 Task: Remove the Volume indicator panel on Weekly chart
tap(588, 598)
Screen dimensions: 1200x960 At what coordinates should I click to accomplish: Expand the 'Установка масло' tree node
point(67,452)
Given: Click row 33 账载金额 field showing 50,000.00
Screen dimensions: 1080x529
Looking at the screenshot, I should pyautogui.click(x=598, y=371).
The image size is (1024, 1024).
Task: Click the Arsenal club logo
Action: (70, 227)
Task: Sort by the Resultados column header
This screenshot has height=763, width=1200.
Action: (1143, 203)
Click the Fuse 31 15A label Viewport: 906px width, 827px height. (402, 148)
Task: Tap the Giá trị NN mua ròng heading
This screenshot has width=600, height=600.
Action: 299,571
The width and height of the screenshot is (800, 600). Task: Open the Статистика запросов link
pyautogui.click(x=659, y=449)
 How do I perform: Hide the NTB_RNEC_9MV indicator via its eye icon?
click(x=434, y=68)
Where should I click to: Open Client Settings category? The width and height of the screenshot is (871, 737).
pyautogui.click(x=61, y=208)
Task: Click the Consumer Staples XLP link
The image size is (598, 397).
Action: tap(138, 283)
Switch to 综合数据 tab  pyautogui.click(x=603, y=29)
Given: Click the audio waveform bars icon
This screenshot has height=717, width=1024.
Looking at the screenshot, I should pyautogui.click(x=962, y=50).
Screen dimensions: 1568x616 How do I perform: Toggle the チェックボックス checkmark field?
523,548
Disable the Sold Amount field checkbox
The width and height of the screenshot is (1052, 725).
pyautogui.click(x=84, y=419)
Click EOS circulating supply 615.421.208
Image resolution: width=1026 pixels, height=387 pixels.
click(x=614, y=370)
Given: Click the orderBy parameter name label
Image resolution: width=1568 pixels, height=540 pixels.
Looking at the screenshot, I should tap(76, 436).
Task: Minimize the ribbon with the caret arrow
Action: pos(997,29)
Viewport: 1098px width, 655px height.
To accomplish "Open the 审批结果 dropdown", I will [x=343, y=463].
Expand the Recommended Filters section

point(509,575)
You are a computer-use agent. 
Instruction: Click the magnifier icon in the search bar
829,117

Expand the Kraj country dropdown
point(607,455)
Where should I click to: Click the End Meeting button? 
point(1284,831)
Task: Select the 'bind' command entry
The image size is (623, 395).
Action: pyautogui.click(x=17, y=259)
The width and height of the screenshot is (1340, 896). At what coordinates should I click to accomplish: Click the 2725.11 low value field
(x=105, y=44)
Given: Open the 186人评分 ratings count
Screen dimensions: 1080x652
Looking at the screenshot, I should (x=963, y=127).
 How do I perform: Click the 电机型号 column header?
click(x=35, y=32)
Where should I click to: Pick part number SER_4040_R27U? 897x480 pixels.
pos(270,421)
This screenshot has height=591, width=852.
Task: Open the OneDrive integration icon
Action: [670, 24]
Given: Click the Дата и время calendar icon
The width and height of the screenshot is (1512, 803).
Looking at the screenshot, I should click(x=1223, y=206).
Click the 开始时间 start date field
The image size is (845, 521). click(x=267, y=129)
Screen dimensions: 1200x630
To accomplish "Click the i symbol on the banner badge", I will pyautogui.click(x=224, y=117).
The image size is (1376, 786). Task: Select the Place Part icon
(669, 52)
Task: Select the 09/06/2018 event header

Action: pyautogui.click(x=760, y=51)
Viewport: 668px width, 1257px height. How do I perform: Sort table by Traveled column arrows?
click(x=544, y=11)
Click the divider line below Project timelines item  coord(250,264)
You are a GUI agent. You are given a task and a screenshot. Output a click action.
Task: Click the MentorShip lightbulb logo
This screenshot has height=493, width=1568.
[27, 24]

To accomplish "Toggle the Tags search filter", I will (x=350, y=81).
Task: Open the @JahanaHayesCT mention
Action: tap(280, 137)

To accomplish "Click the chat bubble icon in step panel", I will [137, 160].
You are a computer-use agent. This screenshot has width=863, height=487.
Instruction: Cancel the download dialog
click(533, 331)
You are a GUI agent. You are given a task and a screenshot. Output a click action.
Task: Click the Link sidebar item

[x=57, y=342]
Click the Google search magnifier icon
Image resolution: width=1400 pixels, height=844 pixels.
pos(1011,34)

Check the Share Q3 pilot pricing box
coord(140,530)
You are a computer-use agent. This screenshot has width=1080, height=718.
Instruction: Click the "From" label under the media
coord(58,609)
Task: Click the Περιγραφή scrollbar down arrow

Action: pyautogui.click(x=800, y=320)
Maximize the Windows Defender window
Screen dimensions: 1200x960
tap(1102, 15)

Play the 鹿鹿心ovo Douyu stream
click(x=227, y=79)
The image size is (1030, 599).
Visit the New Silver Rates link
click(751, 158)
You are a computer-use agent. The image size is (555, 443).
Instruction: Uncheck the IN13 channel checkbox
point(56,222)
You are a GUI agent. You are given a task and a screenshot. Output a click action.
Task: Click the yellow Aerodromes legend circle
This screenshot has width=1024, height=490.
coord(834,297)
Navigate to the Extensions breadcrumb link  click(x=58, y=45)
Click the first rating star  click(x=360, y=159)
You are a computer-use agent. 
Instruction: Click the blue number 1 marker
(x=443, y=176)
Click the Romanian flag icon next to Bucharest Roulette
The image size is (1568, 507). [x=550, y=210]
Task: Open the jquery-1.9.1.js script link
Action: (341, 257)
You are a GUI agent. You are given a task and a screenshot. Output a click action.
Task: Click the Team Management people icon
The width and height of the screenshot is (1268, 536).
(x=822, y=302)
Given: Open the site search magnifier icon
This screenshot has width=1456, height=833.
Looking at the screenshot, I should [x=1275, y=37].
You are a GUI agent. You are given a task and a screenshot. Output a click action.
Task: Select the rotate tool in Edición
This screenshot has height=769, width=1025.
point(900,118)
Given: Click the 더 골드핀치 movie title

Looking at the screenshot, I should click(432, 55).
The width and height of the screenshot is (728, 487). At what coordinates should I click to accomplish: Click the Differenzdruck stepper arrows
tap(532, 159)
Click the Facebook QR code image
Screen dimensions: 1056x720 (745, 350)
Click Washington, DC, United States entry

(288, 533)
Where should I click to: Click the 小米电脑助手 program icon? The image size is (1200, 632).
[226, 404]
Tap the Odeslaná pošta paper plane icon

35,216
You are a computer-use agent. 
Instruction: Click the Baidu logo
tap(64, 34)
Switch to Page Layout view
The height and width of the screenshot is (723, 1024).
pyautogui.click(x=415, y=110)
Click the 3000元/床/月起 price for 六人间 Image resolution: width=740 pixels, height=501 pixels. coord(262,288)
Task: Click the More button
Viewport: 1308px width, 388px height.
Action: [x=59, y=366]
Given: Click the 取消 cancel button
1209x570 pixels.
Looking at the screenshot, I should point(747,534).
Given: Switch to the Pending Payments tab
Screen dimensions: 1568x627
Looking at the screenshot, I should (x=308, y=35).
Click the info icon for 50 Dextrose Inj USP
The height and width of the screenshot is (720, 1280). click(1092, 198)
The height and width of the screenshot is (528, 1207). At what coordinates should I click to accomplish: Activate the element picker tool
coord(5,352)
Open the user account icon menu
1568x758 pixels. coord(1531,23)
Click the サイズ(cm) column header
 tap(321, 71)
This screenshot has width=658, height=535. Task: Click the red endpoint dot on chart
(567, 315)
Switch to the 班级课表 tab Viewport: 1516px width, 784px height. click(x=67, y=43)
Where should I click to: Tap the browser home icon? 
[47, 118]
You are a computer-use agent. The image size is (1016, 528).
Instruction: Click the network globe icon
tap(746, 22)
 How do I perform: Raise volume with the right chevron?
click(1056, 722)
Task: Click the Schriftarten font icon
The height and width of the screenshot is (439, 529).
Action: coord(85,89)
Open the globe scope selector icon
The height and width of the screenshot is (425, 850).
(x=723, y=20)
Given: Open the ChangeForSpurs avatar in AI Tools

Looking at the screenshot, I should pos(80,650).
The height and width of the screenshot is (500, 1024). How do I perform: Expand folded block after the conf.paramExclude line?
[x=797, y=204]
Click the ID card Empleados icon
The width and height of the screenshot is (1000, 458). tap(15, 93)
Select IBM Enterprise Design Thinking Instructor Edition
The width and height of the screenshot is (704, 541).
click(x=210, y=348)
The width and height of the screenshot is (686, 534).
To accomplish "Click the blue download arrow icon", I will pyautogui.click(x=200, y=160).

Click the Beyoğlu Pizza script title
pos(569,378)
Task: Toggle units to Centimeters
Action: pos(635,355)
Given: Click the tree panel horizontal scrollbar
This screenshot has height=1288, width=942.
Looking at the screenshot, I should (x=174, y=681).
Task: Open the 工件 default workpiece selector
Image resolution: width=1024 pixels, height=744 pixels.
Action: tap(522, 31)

PROBLEM DESCRIPTION ▸
The lines above, starting at the one with "Navigate to the" and ending at the one with "Task: Select the rotate tool in Edición", are the only ones to return, exactly as written.

EXERCISE RESPONSE ▸
Navigate to the Extensions breadcrumb link  click(x=58, y=45)
Click the first rating star  click(x=360, y=159)
You are a computer-use agent. 
Instruction: Click the blue number 1 marker
(x=443, y=176)
Click the Romanian flag icon next to Bucharest Roulette
The image size is (1568, 507). [x=550, y=210]
Task: Open the jquery-1.9.1.js script link
Action: (341, 257)
You are a GUI agent. You are given a task and a screenshot. Output a click action.
Task: Click the Team Management people icon
The width and height of the screenshot is (1268, 536).
(x=822, y=302)
Given: Open the site search magnifier icon
This screenshot has width=1456, height=833.
Looking at the screenshot, I should [x=1275, y=37].
You are a GUI agent. You are given a task and a screenshot. Output a click action.
Task: Select the rotate tool in Edición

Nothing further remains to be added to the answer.